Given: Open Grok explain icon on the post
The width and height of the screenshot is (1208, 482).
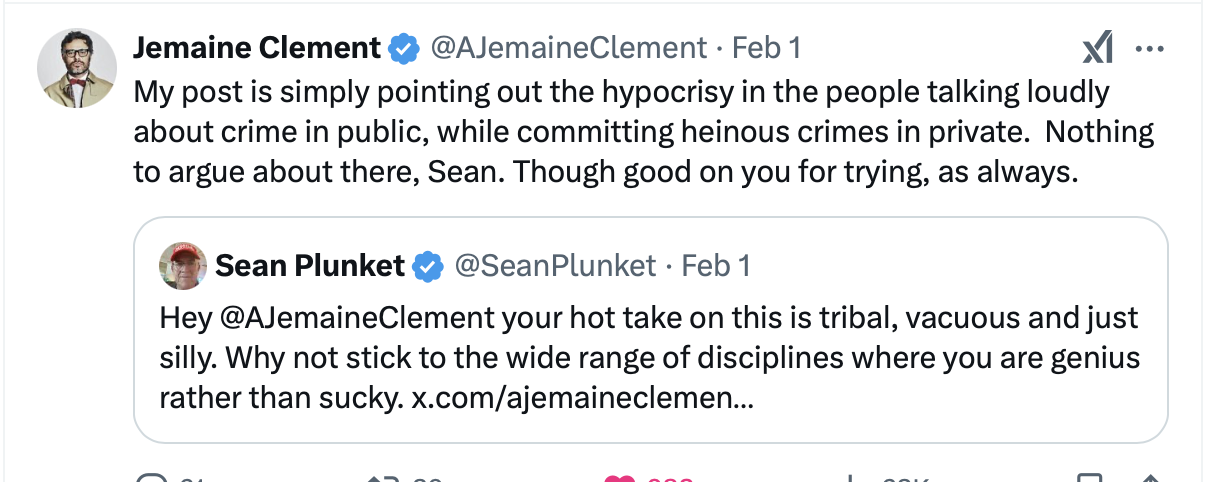Looking at the screenshot, I should tap(1097, 47).
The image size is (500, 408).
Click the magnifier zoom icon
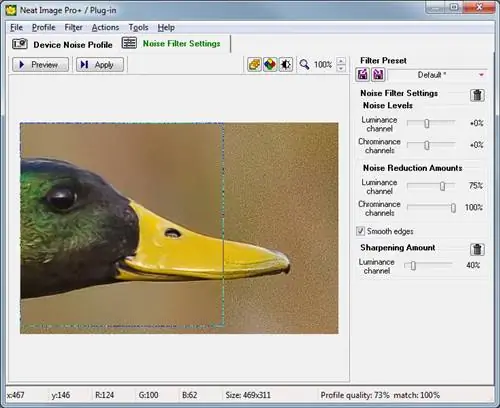click(304, 64)
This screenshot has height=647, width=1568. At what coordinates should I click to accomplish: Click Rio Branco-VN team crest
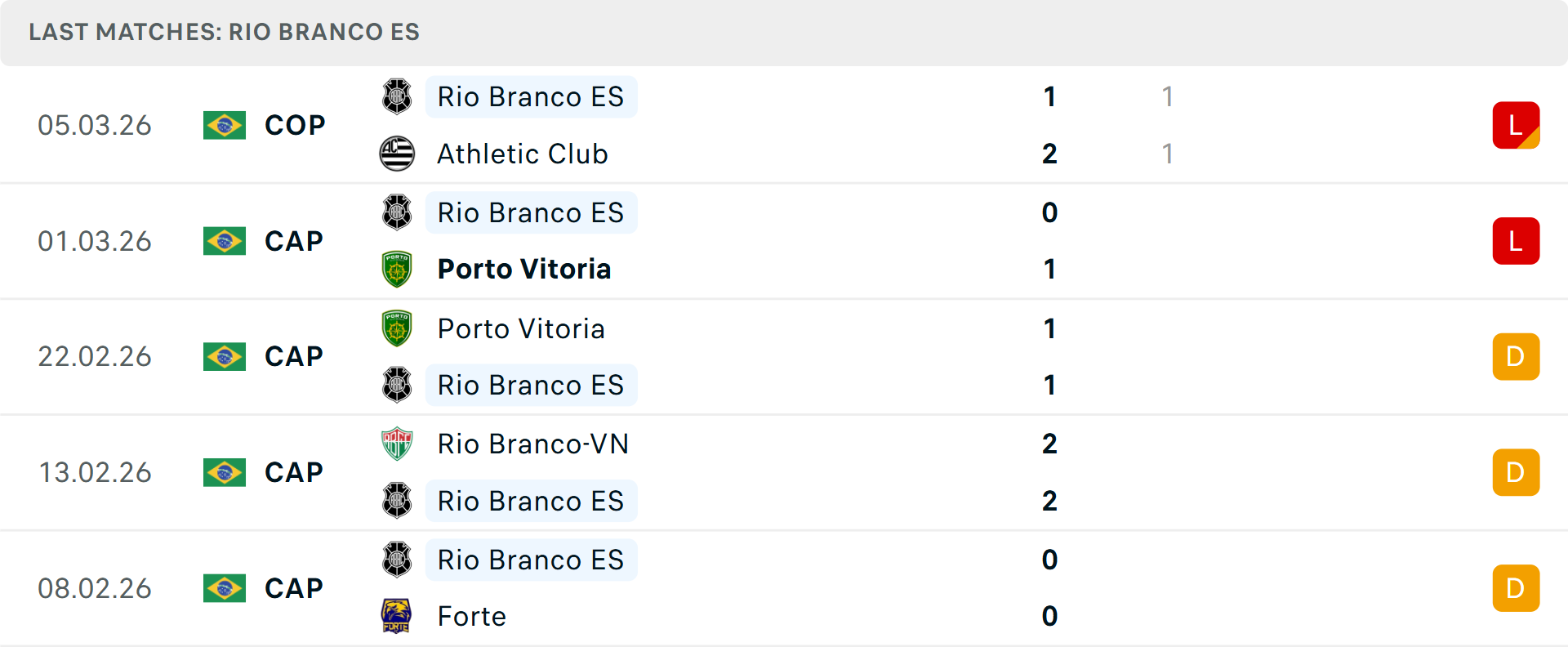(397, 444)
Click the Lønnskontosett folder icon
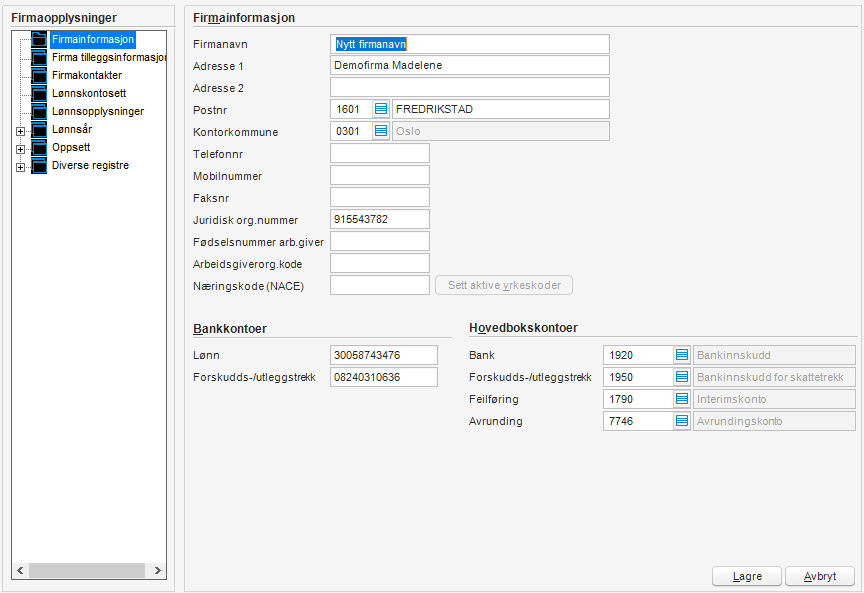Screen dimensions: 864x593 [39, 94]
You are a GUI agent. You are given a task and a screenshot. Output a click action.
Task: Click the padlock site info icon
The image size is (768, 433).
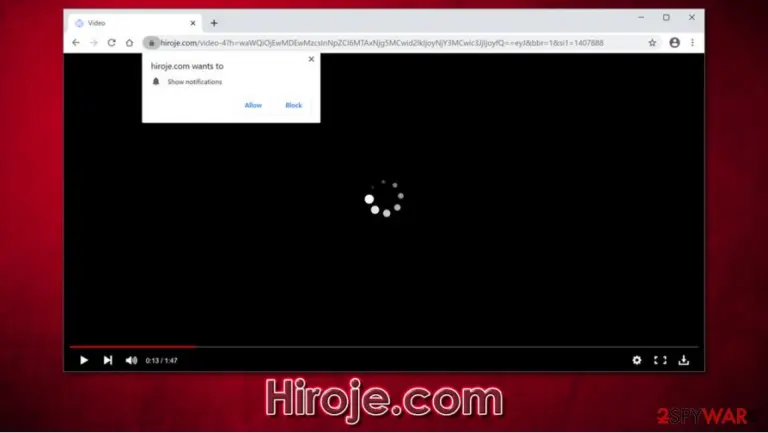151,43
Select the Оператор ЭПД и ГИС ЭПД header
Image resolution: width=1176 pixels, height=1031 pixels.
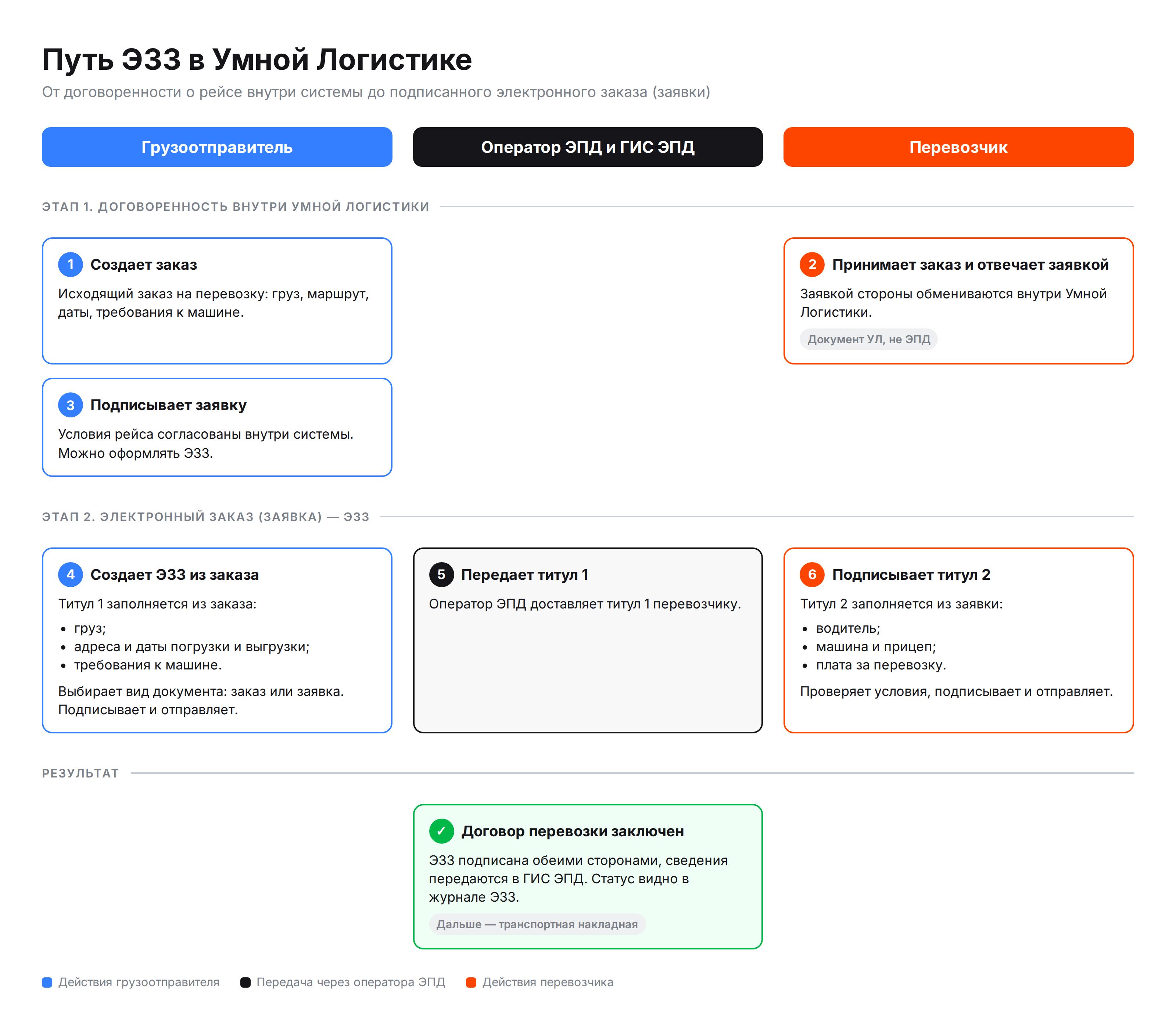(587, 147)
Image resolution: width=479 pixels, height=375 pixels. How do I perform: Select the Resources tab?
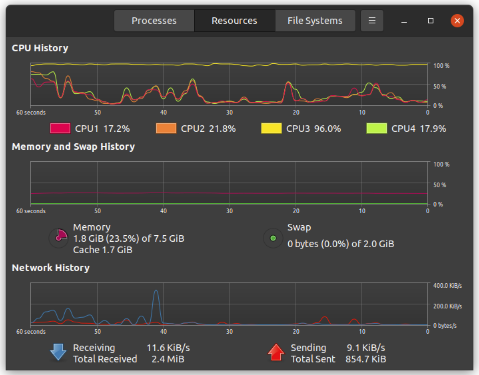tap(235, 21)
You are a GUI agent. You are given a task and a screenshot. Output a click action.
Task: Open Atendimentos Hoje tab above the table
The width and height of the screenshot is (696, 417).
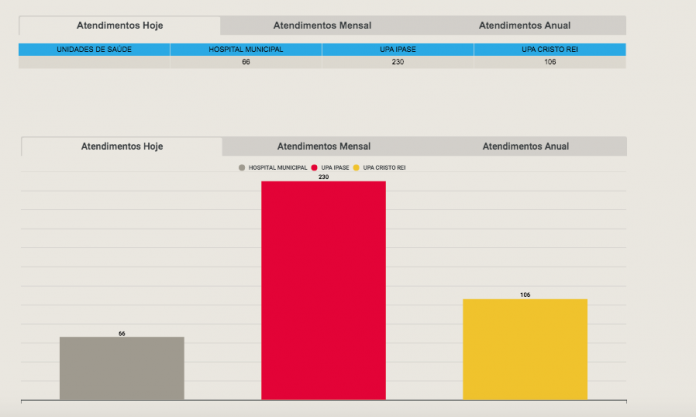click(x=119, y=25)
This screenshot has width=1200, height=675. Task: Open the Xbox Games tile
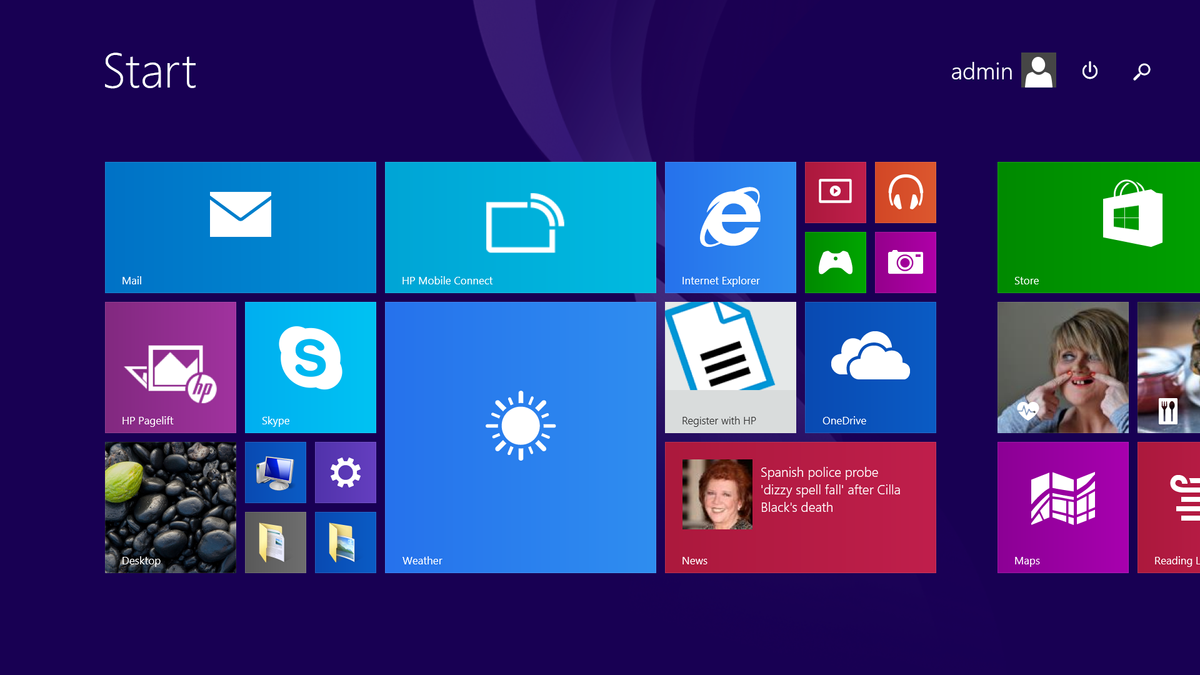tap(835, 262)
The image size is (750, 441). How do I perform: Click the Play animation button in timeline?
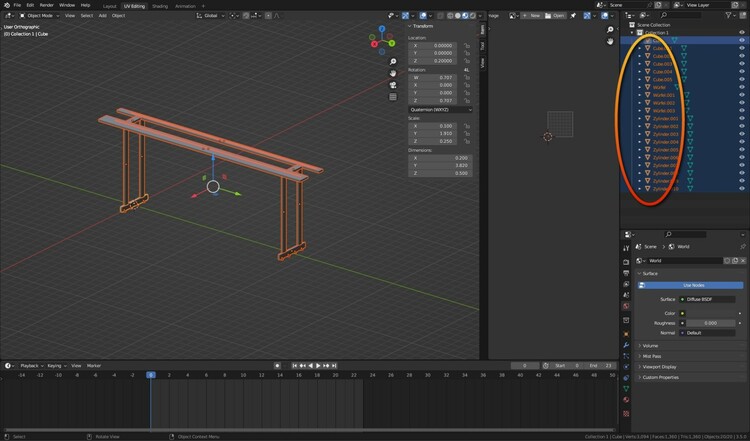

_WHAT IS REQUIRED_
Where the line containing "Click the magnifier zoom icon" appears, begin copying there and continue exactly through the final line of the records; both end lines belong in the copy, pictures do not.

_RESPONSE BOX_
Click the magnifier zoom icon
click(304, 64)
This screenshot has height=647, width=1568. At what coordinates should I click to accomplish: Click Rio Branco-VN team crest
(397, 444)
Click the Lønnskontosett folder icon
Screen dimensions: 864x593 [39, 94]
You are a GUI agent. You are given a task and a screenshot. Output a click action.
Task: Click the padlock site info icon
The image size is (768, 433).
151,43
Select the Оператор ЭПД и ГИС ЭПД header
Image resolution: width=1176 pixels, height=1031 pixels.
(587, 147)
Image resolution: width=479 pixels, height=375 pixels. How do I perform: Select the Resources tab?
tap(235, 21)
You are a GUI agent. You are given a task and a screenshot. Output a click action.
Task: Open Atendimentos Hoje tab above the table
The width and height of the screenshot is (696, 417).
click(x=119, y=25)
This screenshot has width=1200, height=675. Task: Open the Xbox Games tile
tap(835, 262)
The image size is (750, 441). How do I perform: Click the Play animation button in timeline?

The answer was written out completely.